Q. The sum of 3rd and 15th elements of an arithmetic progression is equal to the sum of 6th, 11th and 13th elements of the same progression. Then which element of the series should necessarily be equal to zero?

Option
a) 1
b) 9
c) 12
d) None

• 12
  
  If we consider the third term to be ‘x”
  The 15th term will be (x + 12d)
  6th term will be (x + 3d)
  11th term will be (x + 8d) and
  13th term will be (x + 10d).
  Thus, as per the given condition, 2x + 12d = 3x + 21d.Or x + 9d = 0.

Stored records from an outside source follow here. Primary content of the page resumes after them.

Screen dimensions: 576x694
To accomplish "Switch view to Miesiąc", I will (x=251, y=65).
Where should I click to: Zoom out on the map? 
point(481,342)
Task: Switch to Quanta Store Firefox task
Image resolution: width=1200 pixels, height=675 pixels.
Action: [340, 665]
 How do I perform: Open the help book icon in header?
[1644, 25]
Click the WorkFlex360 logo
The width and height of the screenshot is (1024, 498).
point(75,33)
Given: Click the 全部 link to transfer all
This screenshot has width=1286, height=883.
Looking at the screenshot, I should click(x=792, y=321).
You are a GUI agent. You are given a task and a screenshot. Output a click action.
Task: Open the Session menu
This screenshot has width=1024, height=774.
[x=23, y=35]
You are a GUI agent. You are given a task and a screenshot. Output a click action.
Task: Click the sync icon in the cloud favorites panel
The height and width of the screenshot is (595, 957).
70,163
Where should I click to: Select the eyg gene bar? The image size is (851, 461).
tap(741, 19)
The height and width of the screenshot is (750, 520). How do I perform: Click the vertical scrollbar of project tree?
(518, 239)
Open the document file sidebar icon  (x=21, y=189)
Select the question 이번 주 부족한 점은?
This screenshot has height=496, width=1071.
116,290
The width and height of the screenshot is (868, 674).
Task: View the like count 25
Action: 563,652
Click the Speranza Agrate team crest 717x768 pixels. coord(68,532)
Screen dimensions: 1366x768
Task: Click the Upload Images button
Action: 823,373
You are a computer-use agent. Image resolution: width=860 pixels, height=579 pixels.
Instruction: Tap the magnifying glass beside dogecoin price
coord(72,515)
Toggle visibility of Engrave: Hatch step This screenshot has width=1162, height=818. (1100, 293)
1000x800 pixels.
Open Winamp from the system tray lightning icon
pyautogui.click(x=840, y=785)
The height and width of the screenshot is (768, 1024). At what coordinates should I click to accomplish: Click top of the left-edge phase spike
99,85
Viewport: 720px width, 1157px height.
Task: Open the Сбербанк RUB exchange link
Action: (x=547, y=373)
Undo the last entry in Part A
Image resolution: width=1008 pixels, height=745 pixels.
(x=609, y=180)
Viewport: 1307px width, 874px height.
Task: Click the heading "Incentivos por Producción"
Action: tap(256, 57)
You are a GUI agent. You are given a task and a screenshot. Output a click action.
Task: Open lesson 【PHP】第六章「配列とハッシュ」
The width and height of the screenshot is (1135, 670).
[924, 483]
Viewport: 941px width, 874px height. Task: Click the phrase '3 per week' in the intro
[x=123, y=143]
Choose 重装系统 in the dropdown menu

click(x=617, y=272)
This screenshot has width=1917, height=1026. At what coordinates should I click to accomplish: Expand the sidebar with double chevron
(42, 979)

  x + 9d will be the 12th term.
  
• 12 years agoHelpfull: Yes(21) No(0)
• first term=a+0d
  2nd term=a+d;
  lly 3rd term=a+2d
  
  so according to question:
  a+2d+a+14d=a+5d+a+10d+a+11d
  2a+16d=3a+26d
  a+11d=0
  i.e 12 term = zero...
• 8 years agoHelpfull: Yes(6) No(0)
• 12
  
  Really nice solution given by Dipin.
• 12 years agoHelpfull: Yes(2) No(2)
• 12: as as by solving that we get a+11d=0,this implies that 12th term =zero
  
• 8 years agoHelpfull: Yes(0) No(0)
• t3 + t5 = t6+t11+t13
  
  t3 = a + 2d
  => a+2d + a +14d = a +5d + a +10d + a + 12d
  => a + 11d = 0
  => 12th term gives 0 .(Ans)
• 8 years agoHelpfull: Yes(0) No(0)
• Given==> t3 + t5 = t6+t11+t13
  
  We know===> t3 = a + 2d
  =>( a+2d )+ (a +14d) = (a +5d) +( a +10d) + (a + 12d)
  =>2a+16d = 3a+27d
  => a + 11d = 0
  => 12th term gives 0
  Therefore option "C" is the answer
• 5 years agoHelpfull: Yes(0) No(0)